**** SUPPLIED ENTRIES ****

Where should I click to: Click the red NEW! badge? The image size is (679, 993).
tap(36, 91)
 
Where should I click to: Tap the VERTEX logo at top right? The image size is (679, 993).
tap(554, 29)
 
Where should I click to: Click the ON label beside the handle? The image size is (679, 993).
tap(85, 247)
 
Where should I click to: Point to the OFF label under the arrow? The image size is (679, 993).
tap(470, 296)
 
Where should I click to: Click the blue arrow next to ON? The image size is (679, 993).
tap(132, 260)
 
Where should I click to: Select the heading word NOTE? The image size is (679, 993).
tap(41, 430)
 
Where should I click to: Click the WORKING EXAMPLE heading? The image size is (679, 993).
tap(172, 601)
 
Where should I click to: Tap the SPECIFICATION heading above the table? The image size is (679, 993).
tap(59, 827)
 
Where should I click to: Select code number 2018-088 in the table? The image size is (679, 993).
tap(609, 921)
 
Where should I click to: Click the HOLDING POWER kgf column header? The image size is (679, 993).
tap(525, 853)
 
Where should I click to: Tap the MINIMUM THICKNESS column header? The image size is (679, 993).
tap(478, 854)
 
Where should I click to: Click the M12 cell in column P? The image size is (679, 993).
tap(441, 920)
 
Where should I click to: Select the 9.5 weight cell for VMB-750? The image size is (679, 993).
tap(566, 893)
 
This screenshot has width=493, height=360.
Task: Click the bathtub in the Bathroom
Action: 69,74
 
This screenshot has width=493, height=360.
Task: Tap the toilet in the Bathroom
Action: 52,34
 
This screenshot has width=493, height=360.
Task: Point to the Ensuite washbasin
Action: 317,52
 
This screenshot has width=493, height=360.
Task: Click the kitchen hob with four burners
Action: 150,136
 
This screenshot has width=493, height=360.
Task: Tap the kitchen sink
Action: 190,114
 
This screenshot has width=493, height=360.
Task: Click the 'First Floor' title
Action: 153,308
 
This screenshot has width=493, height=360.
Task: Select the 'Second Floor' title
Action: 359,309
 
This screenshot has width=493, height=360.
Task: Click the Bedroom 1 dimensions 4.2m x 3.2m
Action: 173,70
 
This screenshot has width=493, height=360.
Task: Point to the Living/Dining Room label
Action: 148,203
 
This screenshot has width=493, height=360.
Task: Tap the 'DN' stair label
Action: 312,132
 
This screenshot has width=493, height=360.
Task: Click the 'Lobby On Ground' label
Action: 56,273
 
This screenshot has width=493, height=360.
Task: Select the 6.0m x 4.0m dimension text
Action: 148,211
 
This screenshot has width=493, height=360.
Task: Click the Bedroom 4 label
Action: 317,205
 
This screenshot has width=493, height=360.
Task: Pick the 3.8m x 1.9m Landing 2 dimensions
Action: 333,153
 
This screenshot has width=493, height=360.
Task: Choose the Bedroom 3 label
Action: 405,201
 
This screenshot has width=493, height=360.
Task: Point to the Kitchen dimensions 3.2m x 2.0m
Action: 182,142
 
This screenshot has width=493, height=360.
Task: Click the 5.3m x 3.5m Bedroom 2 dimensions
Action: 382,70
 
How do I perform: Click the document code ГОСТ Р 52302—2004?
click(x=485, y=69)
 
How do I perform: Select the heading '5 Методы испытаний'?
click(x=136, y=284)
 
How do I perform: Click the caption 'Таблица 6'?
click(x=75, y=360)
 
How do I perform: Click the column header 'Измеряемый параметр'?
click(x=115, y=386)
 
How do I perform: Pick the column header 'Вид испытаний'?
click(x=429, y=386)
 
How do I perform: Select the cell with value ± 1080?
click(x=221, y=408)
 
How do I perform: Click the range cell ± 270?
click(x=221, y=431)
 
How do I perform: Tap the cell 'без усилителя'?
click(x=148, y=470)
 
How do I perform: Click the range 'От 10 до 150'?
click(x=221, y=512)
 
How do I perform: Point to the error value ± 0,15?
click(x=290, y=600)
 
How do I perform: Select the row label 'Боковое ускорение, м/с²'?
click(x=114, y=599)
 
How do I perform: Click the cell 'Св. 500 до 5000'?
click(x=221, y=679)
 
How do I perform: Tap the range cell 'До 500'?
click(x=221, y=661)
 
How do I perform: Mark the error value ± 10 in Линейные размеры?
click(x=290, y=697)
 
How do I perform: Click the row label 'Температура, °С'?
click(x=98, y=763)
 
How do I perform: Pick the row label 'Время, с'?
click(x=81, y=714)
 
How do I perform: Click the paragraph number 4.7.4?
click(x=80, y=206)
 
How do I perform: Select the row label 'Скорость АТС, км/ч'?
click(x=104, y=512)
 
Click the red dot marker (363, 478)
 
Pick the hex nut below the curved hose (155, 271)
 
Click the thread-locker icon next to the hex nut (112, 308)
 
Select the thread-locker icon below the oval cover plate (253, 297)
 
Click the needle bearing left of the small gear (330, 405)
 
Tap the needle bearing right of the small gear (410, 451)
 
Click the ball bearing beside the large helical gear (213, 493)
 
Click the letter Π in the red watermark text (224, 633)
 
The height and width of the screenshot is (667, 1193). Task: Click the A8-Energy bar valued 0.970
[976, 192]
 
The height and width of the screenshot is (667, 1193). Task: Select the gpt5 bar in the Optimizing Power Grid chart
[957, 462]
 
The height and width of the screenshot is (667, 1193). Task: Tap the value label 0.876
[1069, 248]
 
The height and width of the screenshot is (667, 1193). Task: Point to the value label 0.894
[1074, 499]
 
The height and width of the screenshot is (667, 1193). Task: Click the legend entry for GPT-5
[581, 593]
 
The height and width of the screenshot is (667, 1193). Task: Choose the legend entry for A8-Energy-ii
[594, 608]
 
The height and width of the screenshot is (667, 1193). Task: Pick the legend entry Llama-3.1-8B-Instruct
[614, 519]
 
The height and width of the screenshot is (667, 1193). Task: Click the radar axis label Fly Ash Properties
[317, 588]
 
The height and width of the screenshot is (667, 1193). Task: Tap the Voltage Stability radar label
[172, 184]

****

◆ JOB: Copy out the lines of data above word for word, covering every item from start to finish.

◆ RESULT OF THE TASK:
Where should I click to: Click the red NEW! badge? The image size is (679, 993).
tap(36, 91)
 
Where should I click to: Tap the VERTEX logo at top right? The image size is (679, 993).
tap(554, 29)
 
Where should I click to: Click the ON label beside the handle? The image size is (679, 993).
tap(85, 247)
 
Where should I click to: Point to the OFF label under the arrow? The image size is (679, 993).
tap(470, 296)
 
Where should I click to: Click the blue arrow next to ON? The image size is (679, 993).
tap(132, 260)
 
Where should I click to: Select the heading word NOTE? The image size is (679, 993).
tap(41, 430)
 
Where should I click to: Click the WORKING EXAMPLE heading? The image size is (679, 993).
tap(172, 601)
 
Where should I click to: Tap the SPECIFICATION heading above the table? The image size is (679, 993).
tap(59, 827)
 
Where should I click to: Select code number 2018-088 in the table? The image size is (679, 993).
tap(609, 921)
 
Where should I click to: Click the HOLDING POWER kgf column header? The image size is (679, 993).
tap(525, 853)
 
Where should I click to: Tap the MINIMUM THICKNESS column header? The image size is (679, 993).
tap(478, 854)
 
Where should I click to: Click the M12 cell in column P? The image size is (679, 993).
tap(441, 920)
 
Where should I click to: Select the 9.5 weight cell for VMB-750? The image size is (679, 993).
tap(566, 893)
 
This screenshot has width=493, height=360.
Task: Click the bathtub in the Bathroom
Action: 69,74
 
This screenshot has width=493, height=360.
Task: Tap the toilet in the Bathroom
Action: 52,34
 
This screenshot has width=493, height=360.
Task: Point to the Ensuite washbasin
Action: 317,52
 
This screenshot has width=493, height=360.
Task: Click the kitchen hob with four burners
Action: 150,136
 
This screenshot has width=493, height=360.
Task: Tap the kitchen sink
Action: 190,114
 
This screenshot has width=493, height=360.
Task: Click the 'First Floor' title
Action: 153,308
 
This screenshot has width=493, height=360.
Task: Select the 'Second Floor' title
Action: 359,309
 
This screenshot has width=493, height=360.
Task: Click the Bedroom 1 dimensions 4.2m x 3.2m
Action: 173,70
 
This screenshot has width=493, height=360.
Task: Point to the Living/Dining Room label
Action: 148,203
 
This screenshot has width=493, height=360.
Task: Tap the 'DN' stair label
Action: 312,132
 
This screenshot has width=493, height=360.
Task: Click the 'Lobby On Ground' label
Action: 56,273
 
This screenshot has width=493, height=360.
Task: Select the 6.0m x 4.0m dimension text
Action: 148,211
 
This screenshot has width=493, height=360.
Task: Click the Bedroom 4 label
Action: 317,205
 
This screenshot has width=493, height=360.
Task: Pick the 3.8m x 1.9m Landing 2 dimensions
Action: 333,153
 
This screenshot has width=493, height=360.
Task: Choose the Bedroom 3 label
Action: 405,201
 
This screenshot has width=493, height=360.
Task: Point to the Kitchen dimensions 3.2m x 2.0m
Action: 182,142
 
This screenshot has width=493, height=360.
Task: Click the 5.3m x 3.5m Bedroom 2 dimensions
Action: 382,70
 
How do I perform: Click the document code ГОСТ Р 52302—2004?
click(x=485, y=69)
 
How do I perform: Select the heading '5 Методы испытаний'?
click(x=136, y=284)
 
How do I perform: Click the caption 'Таблица 6'?
click(x=75, y=360)
 
How do I perform: Click the column header 'Измеряемый параметр'?
click(x=115, y=386)
 
How do I perform: Pick the column header 'Вид испытаний'?
click(x=429, y=386)
 
How do I perform: Select the cell with value ± 1080?
click(x=221, y=408)
 
How do I perform: Click the range cell ± 270?
click(x=221, y=431)
 
How do I perform: Tap the cell 'без усилителя'?
click(x=148, y=470)
 
How do I perform: Click the range 'От 10 до 150'?
click(x=221, y=512)
 
How do I perform: Point to the error value ± 0,15?
click(x=290, y=600)
 
How do I perform: Select the row label 'Боковое ускорение, м/с²'?
click(x=114, y=599)
 
How do I perform: Click the cell 'Св. 500 до 5000'?
click(x=221, y=679)
 
How do I perform: Tap the range cell 'До 500'?
click(x=221, y=661)
 
How do I perform: Mark the error value ± 10 in Линейные размеры?
click(x=290, y=697)
 
How do I perform: Click the row label 'Температура, °С'?
click(x=98, y=763)
 
How do I perform: Pick the row label 'Время, с'?
click(x=81, y=714)
 
How do I perform: Click the paragraph number 4.7.4?
click(x=80, y=206)
 
How do I perform: Select the row label 'Скорость АТС, км/ч'?
click(x=104, y=512)
 
Click the red dot marker (363, 478)
 
Pick the hex nut below the curved hose (155, 271)
 
Click the thread-locker icon next to the hex nut (112, 308)
 
Select the thread-locker icon below the oval cover plate (253, 297)
 
Click the needle bearing left of the small gear (330, 405)
 
Tap the needle bearing right of the small gear (410, 451)
 
Click the ball bearing beside the large helical gear (213, 493)
 
Click the letter Π in the red watermark text (224, 633)
 
The height and width of the screenshot is (667, 1193). Task: Click the A8-Energy bar valued 0.970
[976, 192]
 
The height and width of the screenshot is (667, 1193). Task: Select the gpt5 bar in the Optimizing Power Grid chart
[957, 462]
 
The height and width of the screenshot is (667, 1193). Task: Tap the value label 0.876
[1069, 248]
 
The height and width of the screenshot is (667, 1193). Task: Point to the value label 0.894
[1074, 499]
 
The height and width of the screenshot is (667, 1193). Task: Click the legend entry for GPT-5
[581, 593]
 
The height and width of the screenshot is (667, 1193). Task: Choose the legend entry for A8-Energy-ii
[594, 608]
 
The height and width of the screenshot is (667, 1193). Task: Pick the legend entry Llama-3.1-8B-Instruct
[614, 519]
 
The height and width of the screenshot is (667, 1193). Task: Click the radar axis label Fly Ash Properties
[317, 588]
 
The height and width of the screenshot is (667, 1193). Task: Tap the Voltage Stability radar label
[172, 184]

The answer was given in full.